Iron Tide Rising
Page 18
Remy’s jaw clenched. “Don’t worry about it.”
“But—”
Remy hauled herself to her feet. “I’ll be fine, Mare,” she said with a wink. “Now get some sleep.” It was pretty obvious Remy wasn’t keen on discussing the Sheshefesh any longer.
As the teenager—the captain—walked away, Marrill’s hand dropped back to the shard in her pocket. Already, it seemed, her actions on the Stream had changed things forever. Remy would never be coming back to Arizona.
She wouldn’t let her mom down the same way. So long as she held on to this shard, she had a way to make her mother healthy and safe again. A possibility that she could turn into reality. They just had to beat the Master, undo the Iron Tide, and set everything to right again. Then she could embrace the world where her mother lived to be old and gray.
Marrill patted the pocket, feeling the mirror edge within. So long as it was with her, she never had to be afraid.
CHAPTER 20
The Lightning Net
In the wan light of what passed for morning, Fin watched from the ship’s bow as Ardent’s tower came into view. He hadn’t known what to expect, but it certainly wasn’t this. He’d seen a whole lot of towers in his time on the Stream, from the waving towers of Jellyfurrow to the Great Upside-Down-and-Around-Again of Saint Baslington’s Stoop. But none of them compared to Ardent’s.
It thrust up directly from the Stream, with no evidence that it actually sat on any land at all. Its base was made of rounded stone, the surface worn smooth by time and the swirling currents of magic.
Several hundred feet in the air the stone branched like a tree, each arm constructed of different material: feathers and clouds, whispers and words. How a structure could be comprised of such things, Fin had no idea. Now, of course, it was all consigned to the Iron Tide. But there were still hints of what had once existed underneath.
Each branch, he realized, was a hallway, leading to a different set of chambers, like leaves on the tree. Some led to mazes of flowers, others to spheres or stars. Others twisted around one another until he couldn’t tell what came from where. It was massive and beautiful and overwhelming, all at once.
“It used to be a living thing,” Serth said, moving up beside Fin as they drew closer to the tower. “Every branch was dedicated to one of his passions, a different arm of his study. In the day, it would shift depending on Ardent’s mood. At night, it would shine like a beacon.”
“It sounds amazing,” Marrill said. Fin could hear the ache in her voice, the desire to disembark and run down the corridors, exploring the mysteries within. He felt the same way. But that would have been suicide—the iron would take them before they managed a second step.
Fin squinted. “I don’t see the Iron Ship. Or Rose.”
“But the Master is here,” Serth said. “I can feel his power on the wind.” He turned away, but not before Fin heard what sounded like a wistful sigh. “He’ll be in the central tower, the one at the top.”
It took Fin a moment to determine exactly which one he meant. Because unlike the rest of the elaborate structure, the central tower was fairly normal—so much so that it almost disappeared in the grandiose nature of the whole. “Why that one? How do you know?”

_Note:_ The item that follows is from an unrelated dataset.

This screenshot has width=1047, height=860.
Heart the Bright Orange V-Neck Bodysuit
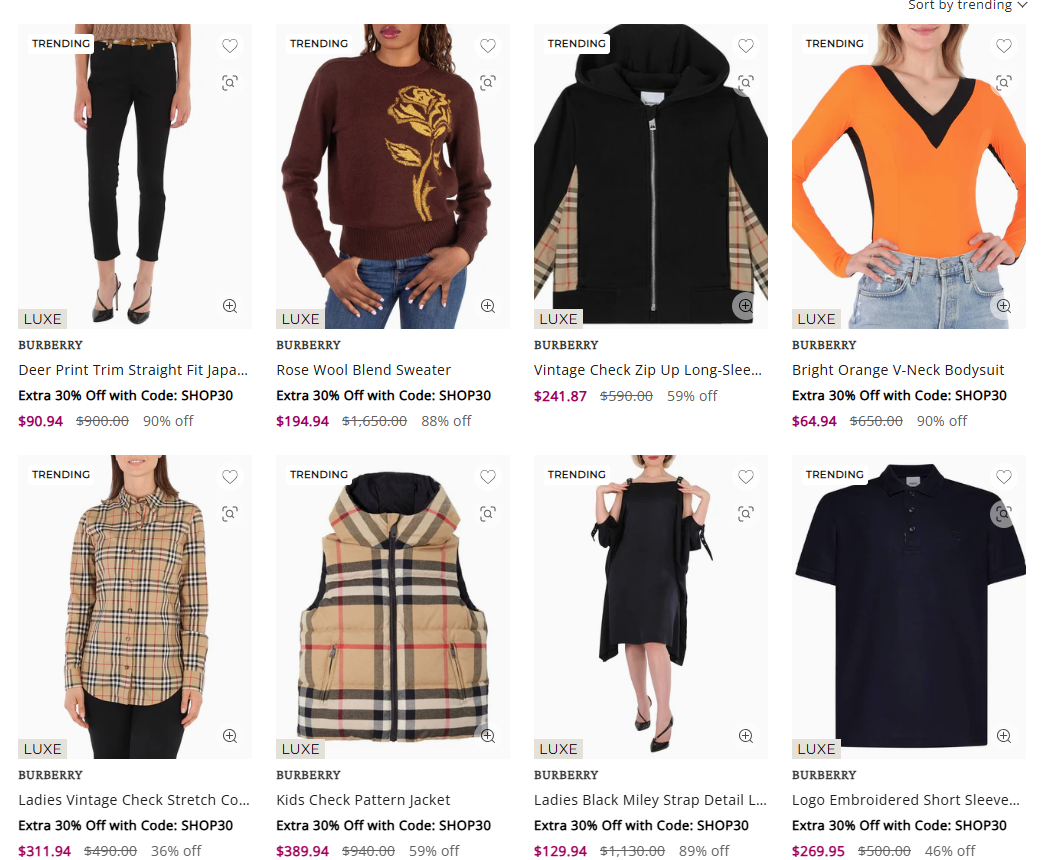[1004, 46]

Serth tapped one of his long fingers against the railing a moment. “It’s where Annalessa chose to stay, when she lived here.”
Marrill practically choked. “Wait, Annalessa lived there? With Ardent?”
“In a manner of speaking. After Meres, when I was ill, they brought me here. Annalessa, in the hope she could help mend my addled brain. Ardent, in the hope he could learn the secrets contained in said addled brain.”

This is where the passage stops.